**Source excerpt:**

For purposes of Rule 144 promulgated under the Securities Act, it is intended, understood and acknowledged that the Warrant Shares issued in such a “cashless exercise” transaction shall be deemed to have been acquired by the Holder, and the holding period for the Warrant Shares shall be deemed to have commenced, on the Original Issue Date (provided that the Commission continues to take the position that such treatment is proper at the time of such exercise). In the event that a registration statement registering the issuance of Warrant Shares is, for any reason, not effective at the time of exercise of this Warrant, then this Warrant may only be exercised through a cashless exercise, as set forth in this Section 10. Except as set forth in Section 5(b) (Buy-In remedy) and Section 12 (payment of cash in lieu of fractional shares), in no event will the exercise of this Warrant be settled in cash. For the avoidance of doubt, in the event that a registration statement registering the issuance of the Warrant Shares is, for any reason, not effective at the time of exercise of this Warrant, then a cashless exercise pursuant to this Section 10 in exchange for unregistered Warrant Shares in accordance with Section 3(a)(9) of the Securities Act shall be permitted.

11. [Reserved].

12. No Fractional Shares. No fractional Warrant Shares will be issued in connection with any exercise of this Warrant. In lieu of any fractional shares that would otherwise be issuable, the number of Warrant Shares to be issued shall be rounded down to the next whole number and the Company shall pay the Holder in cash the fair market value (based on the Closing Sale Price) for any such fractional shares.

**Directives:**
A – Answer these from the warrant excerpt:
(i) For Rule 144 purposes, on what date is the holding period for Warrant Shares issued in a cashless exercise deemed to have commenced?
(ii) Which two sections are named as exceptions to the rule that exercise of the Warrant will never be settled in cash?
(iii) When a fractional Warrant Share would otherwise be issuable, is the number of shares rounded up or down?
B – Copy out the part of the warrant excerpt that opens with the words containing "11. [Reserved]." and closes with "such fractional shares.".

**Supplied information:**
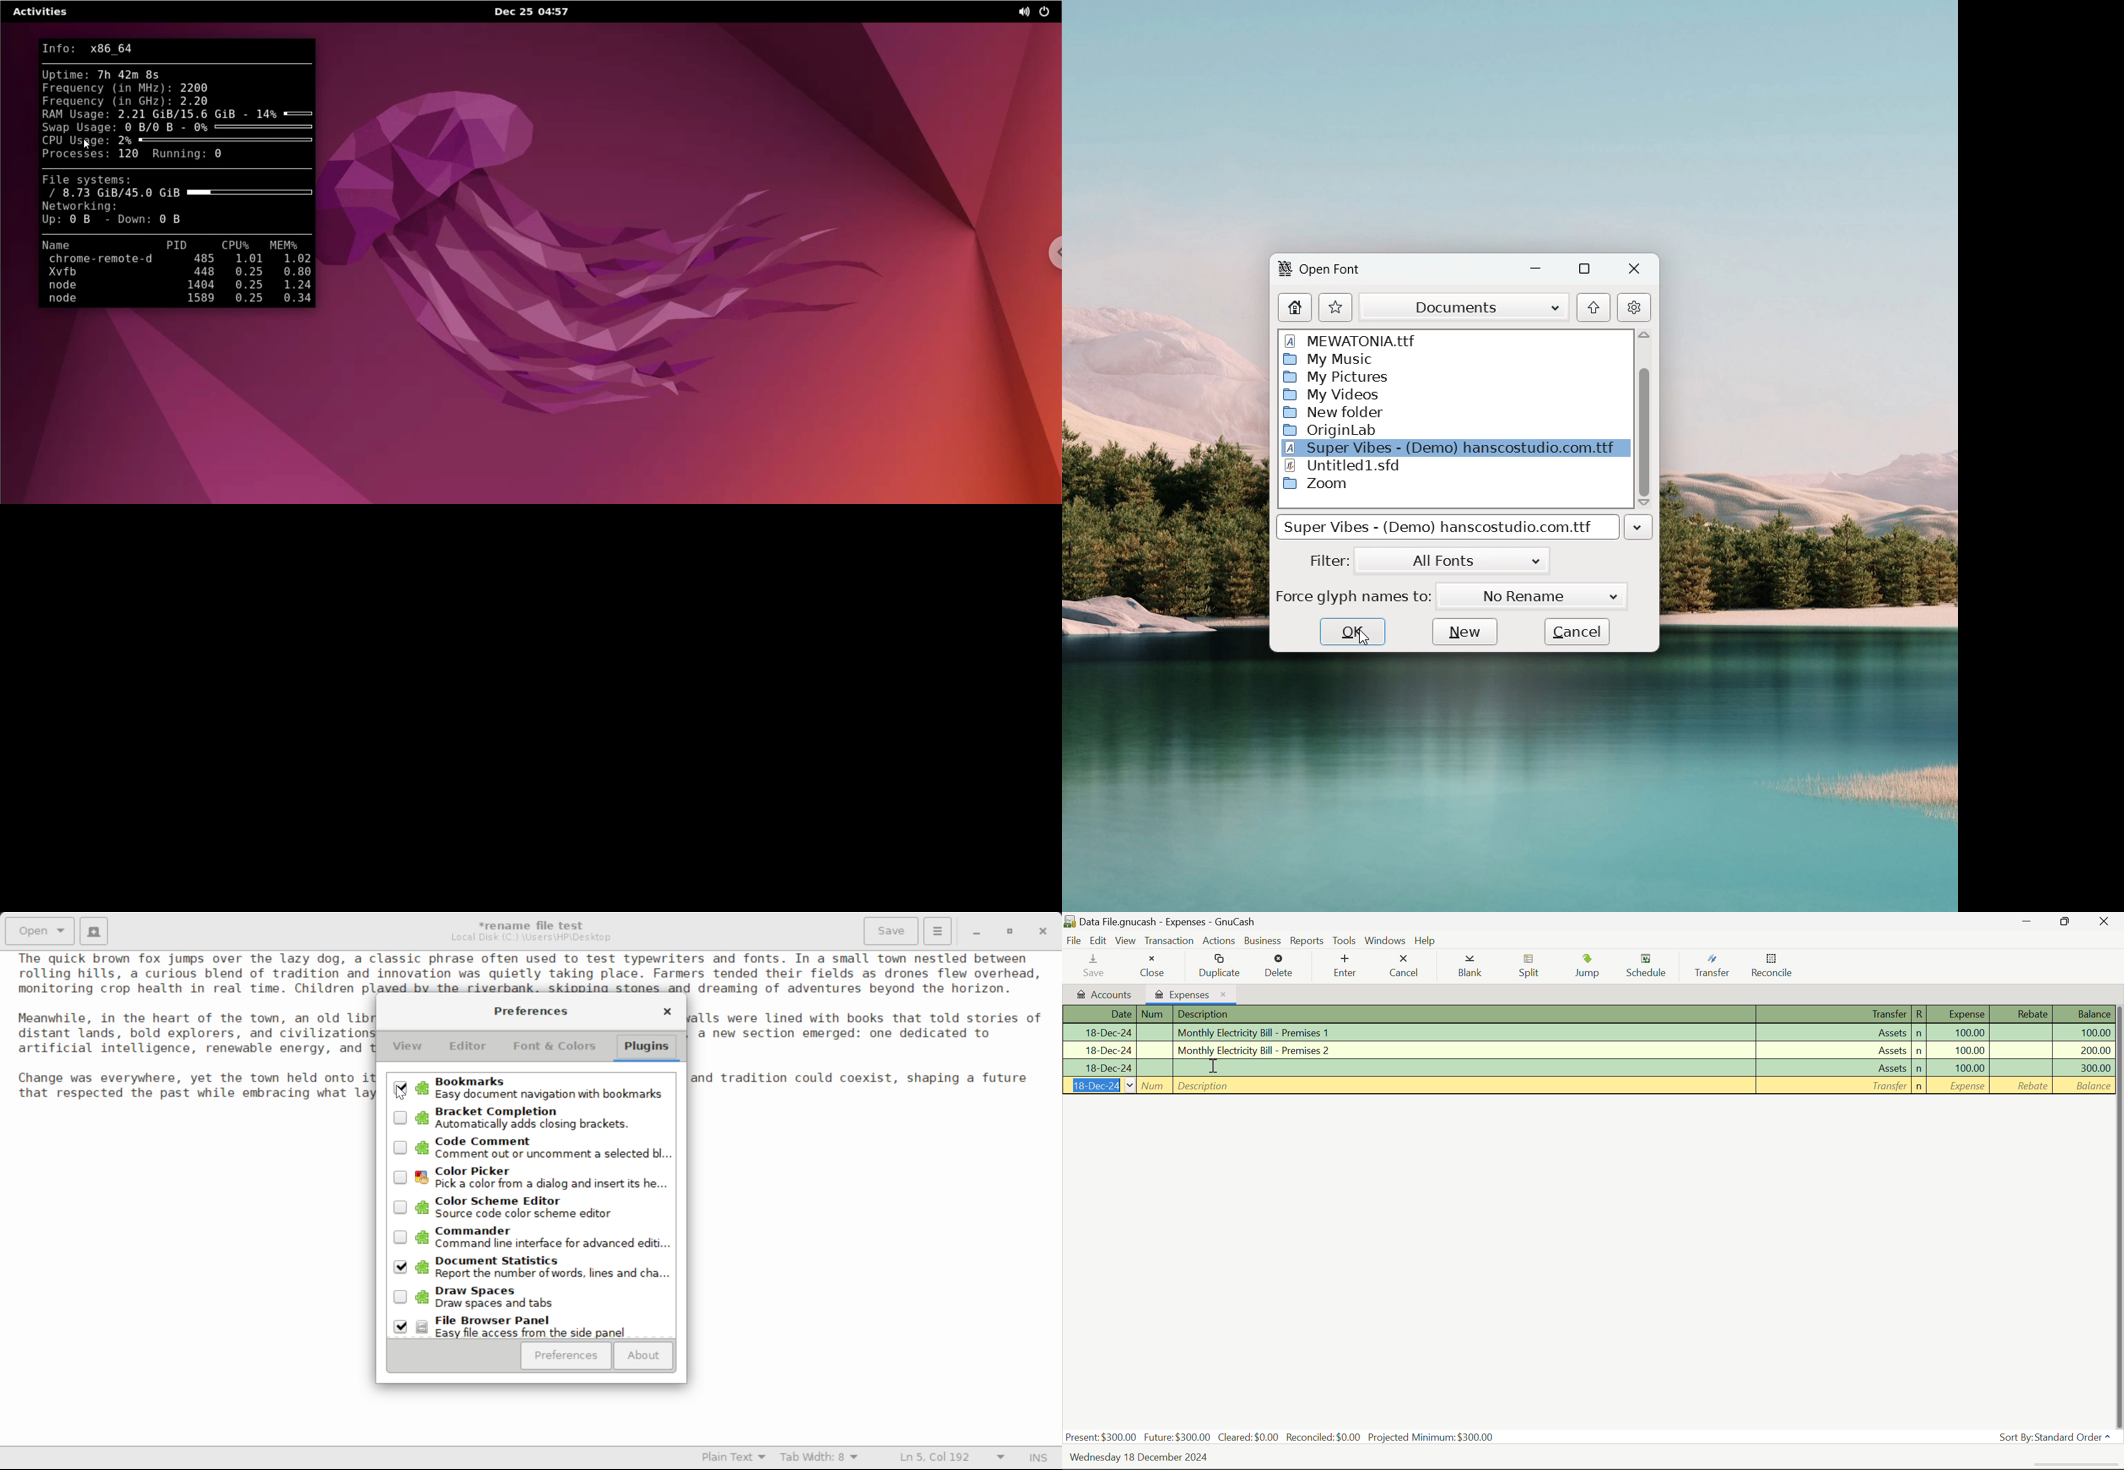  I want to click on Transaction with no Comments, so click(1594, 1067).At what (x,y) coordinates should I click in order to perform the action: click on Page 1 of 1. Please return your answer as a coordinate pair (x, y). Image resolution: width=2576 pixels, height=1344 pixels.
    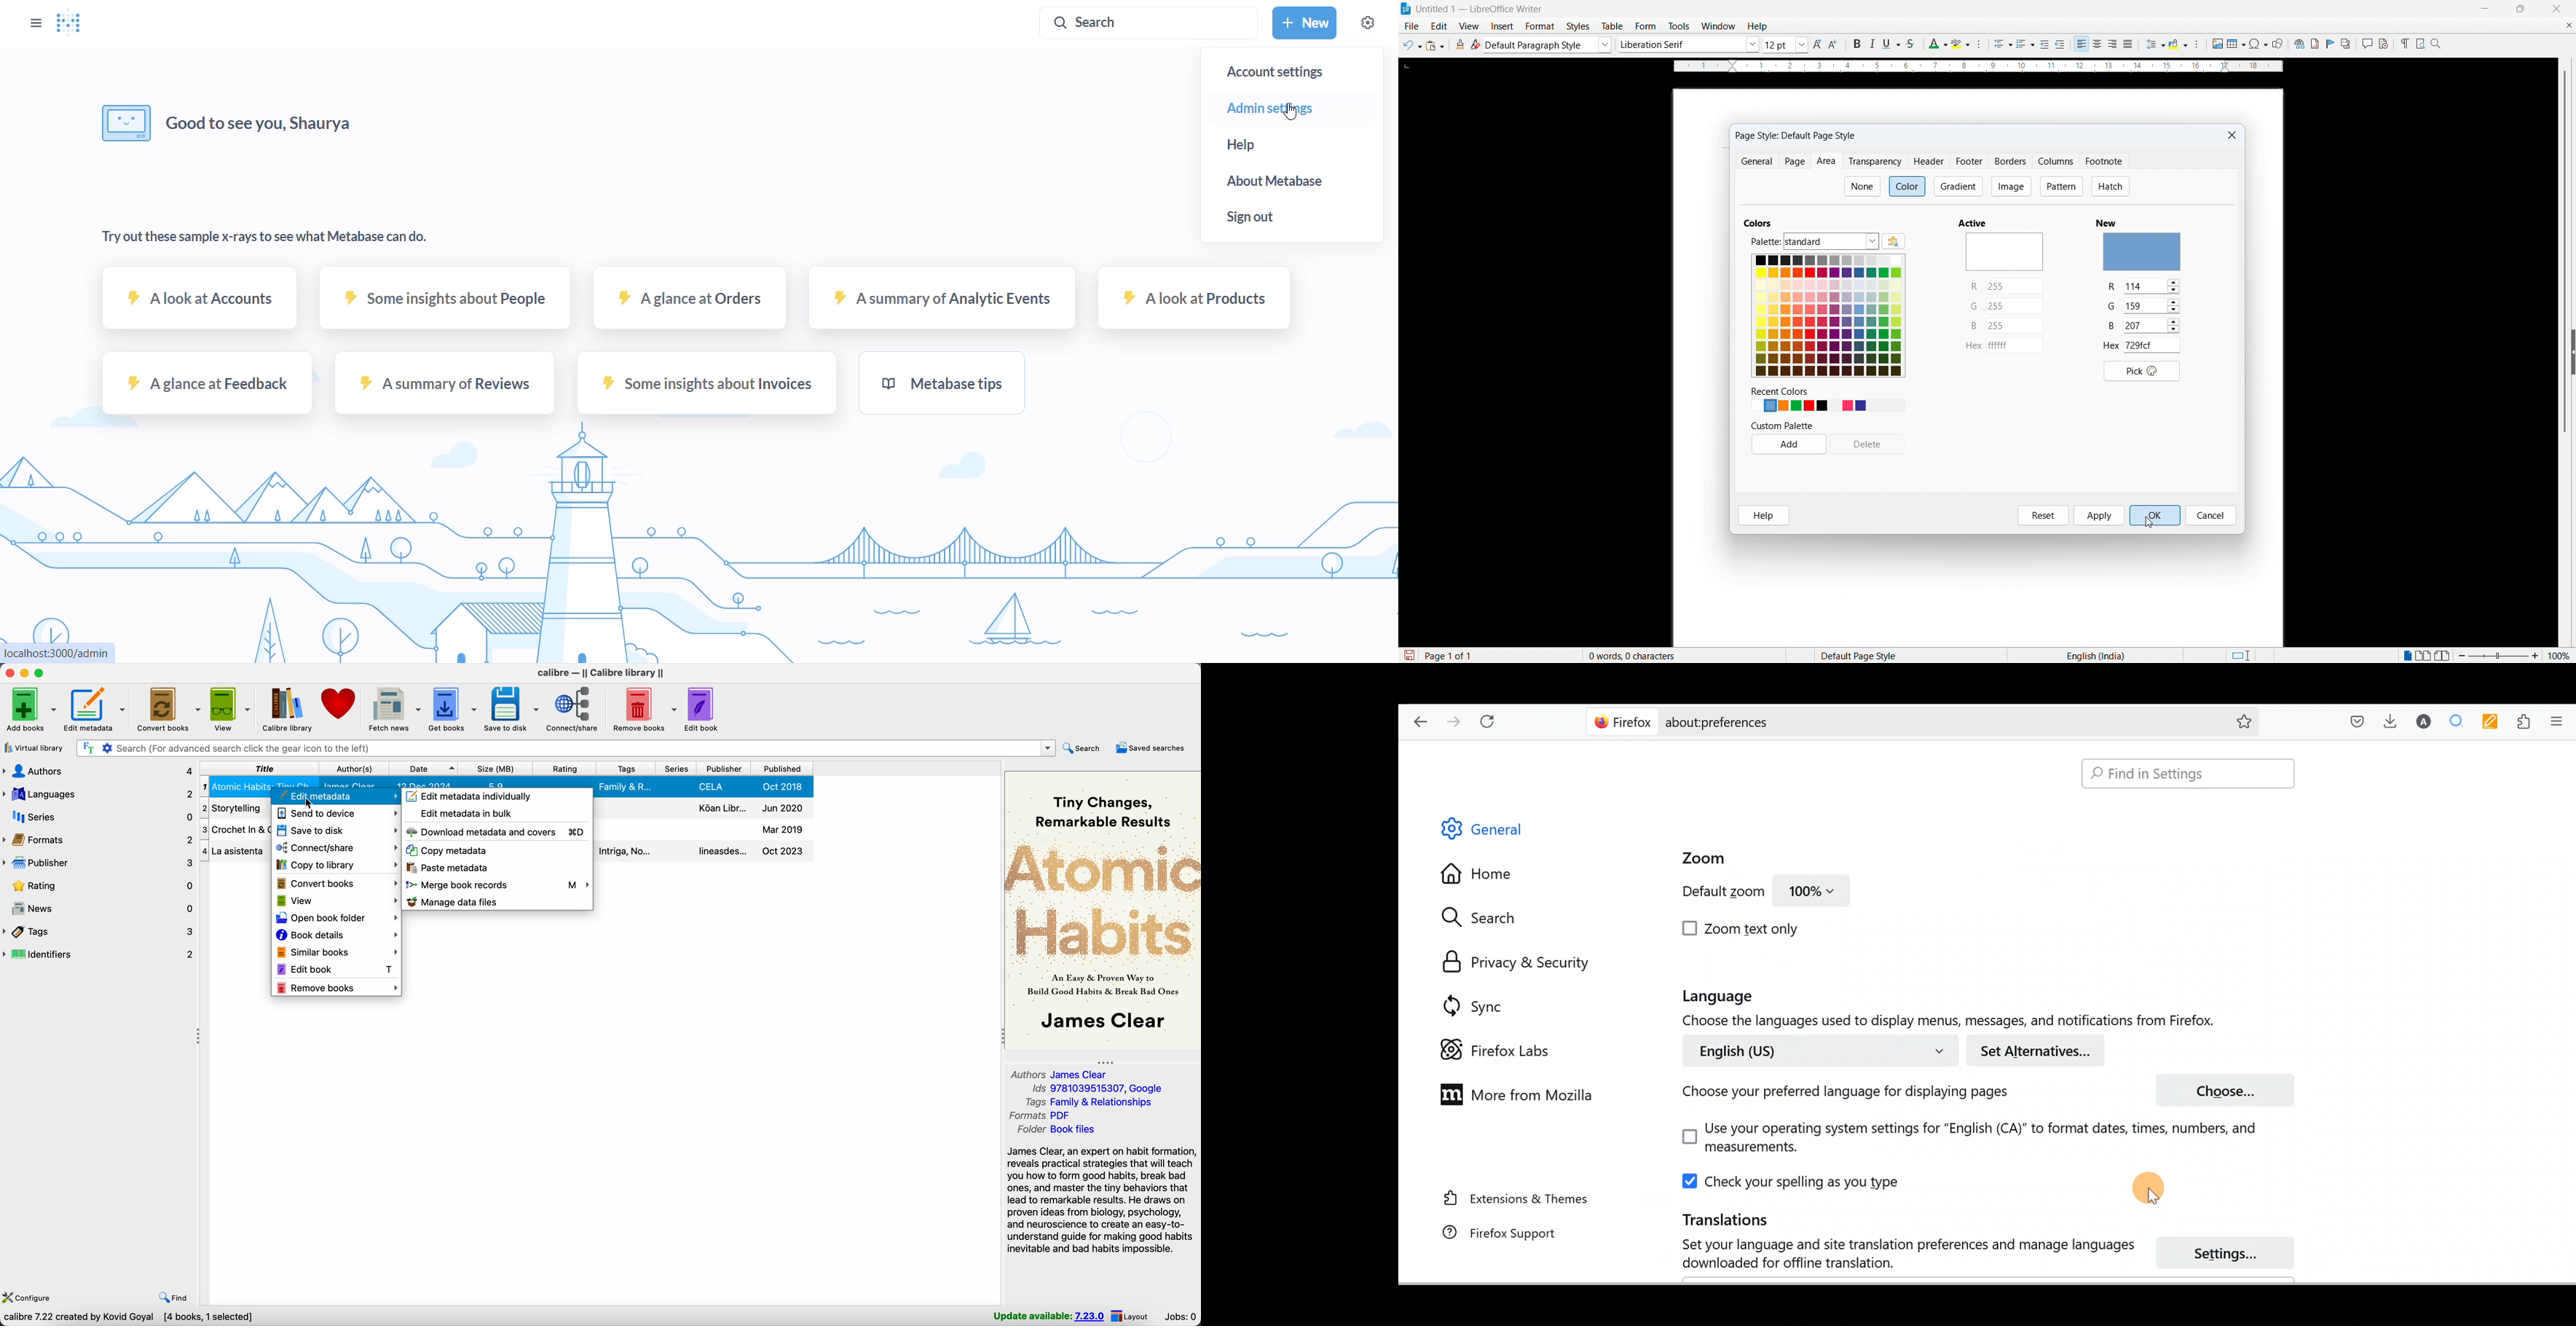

**Expected answers:**
A –
(i) The Original Issue Date.
(ii) Section 5(b) (Buy-In remedy) and Section 12 (payment of cash in lieu of fractional shares).
(iii) Down, to the next whole number.

B –
11. [Reserved].

12. No Fractional Shares. No fractional Warrant Shares will be issued in connection with any exercise of this Warrant. In lieu of any fractional shares that would otherwise be issuable, the number of Warrant Shares to be issued shall be rounded down to the next whole number and the Company shall pay the Holder in cash the fair market value (based on the Closing Sale Price) for any such fractional shares.